Journal

The Growing Diversity of the US Population: Trends Seen in the 2020 Census

fr

This article is published in Futuribles journal no.439, nov.-déc. 2020

While Americans are preparing to elect their new president on 3 November, the country has been in a particularly tense situation for several months, since the resurgence of the ‘Black Lives Matter’ movement. A number of controversial deaths of black Americans at the hands of police officers have prompted a string of protests and riots since summer 2020, condemning the persistence of racism within the police force, if not indeed within American society in general.
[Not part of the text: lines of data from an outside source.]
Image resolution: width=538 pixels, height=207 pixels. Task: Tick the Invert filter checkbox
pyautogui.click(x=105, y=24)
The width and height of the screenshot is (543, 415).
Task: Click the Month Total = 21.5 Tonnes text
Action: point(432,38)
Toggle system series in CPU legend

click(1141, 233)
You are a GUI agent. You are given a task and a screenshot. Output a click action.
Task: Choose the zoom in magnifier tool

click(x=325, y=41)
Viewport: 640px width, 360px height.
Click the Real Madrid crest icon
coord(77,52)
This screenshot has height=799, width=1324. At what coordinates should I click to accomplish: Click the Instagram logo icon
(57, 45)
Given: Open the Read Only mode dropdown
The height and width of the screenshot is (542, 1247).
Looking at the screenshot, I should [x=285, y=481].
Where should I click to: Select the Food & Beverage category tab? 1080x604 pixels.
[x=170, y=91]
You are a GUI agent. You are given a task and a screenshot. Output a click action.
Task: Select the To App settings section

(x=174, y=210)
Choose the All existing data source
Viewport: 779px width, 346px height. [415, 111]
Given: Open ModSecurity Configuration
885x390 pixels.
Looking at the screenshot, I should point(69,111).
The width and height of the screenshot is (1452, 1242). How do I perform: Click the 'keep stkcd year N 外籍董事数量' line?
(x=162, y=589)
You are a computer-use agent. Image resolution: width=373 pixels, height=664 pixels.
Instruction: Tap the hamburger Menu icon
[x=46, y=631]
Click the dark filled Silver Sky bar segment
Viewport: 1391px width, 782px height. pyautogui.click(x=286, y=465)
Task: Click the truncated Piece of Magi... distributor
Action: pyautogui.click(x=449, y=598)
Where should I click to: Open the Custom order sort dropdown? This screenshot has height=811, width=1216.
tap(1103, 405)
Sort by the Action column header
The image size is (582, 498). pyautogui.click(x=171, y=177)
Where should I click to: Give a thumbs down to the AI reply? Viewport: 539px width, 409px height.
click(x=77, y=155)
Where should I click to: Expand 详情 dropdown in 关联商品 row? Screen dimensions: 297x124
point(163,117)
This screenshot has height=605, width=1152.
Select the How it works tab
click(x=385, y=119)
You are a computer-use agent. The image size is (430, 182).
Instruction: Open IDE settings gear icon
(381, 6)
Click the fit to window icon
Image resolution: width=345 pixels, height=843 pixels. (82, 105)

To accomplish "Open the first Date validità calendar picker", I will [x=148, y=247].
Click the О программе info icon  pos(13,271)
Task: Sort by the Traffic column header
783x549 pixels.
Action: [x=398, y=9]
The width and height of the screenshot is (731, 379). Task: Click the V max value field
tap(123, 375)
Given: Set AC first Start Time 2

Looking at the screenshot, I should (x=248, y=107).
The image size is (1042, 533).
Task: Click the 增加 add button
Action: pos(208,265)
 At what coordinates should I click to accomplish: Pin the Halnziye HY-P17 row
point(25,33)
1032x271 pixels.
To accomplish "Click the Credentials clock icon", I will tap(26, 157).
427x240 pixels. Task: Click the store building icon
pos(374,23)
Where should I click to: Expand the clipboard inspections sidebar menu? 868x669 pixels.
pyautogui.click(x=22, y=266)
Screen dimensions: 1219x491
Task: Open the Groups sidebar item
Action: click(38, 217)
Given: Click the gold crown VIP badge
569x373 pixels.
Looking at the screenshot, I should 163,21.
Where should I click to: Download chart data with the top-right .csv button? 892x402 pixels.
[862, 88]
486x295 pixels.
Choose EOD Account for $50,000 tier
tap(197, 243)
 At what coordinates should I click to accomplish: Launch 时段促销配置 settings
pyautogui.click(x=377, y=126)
The United States, the land of the ‘melting-pot’, is struggling to achieve peaceful social relations between the various ethnic groups that make up its population. However, given what we learn from the 2020 census, it is becoming more than necessary for them to work on that social cohesion: for the first time in US history, white population numbers fell during the 2010s and the overall demographic growth of the country is now down largely to ethnic minorities. In this article William H. Frey outlines this accelerating trend toward a more diverse population in the USA, drawing on the latest data published by the Census Bureau. The United States actually collects quite detailed ethnic statistics, questioning the population on which ‘race or ethnic group’ they feel they belong to, a formulation unfamiliar to us in France. And the most recent results clearly show the driving role of ethnic minorities in the country’s demographic dynamism.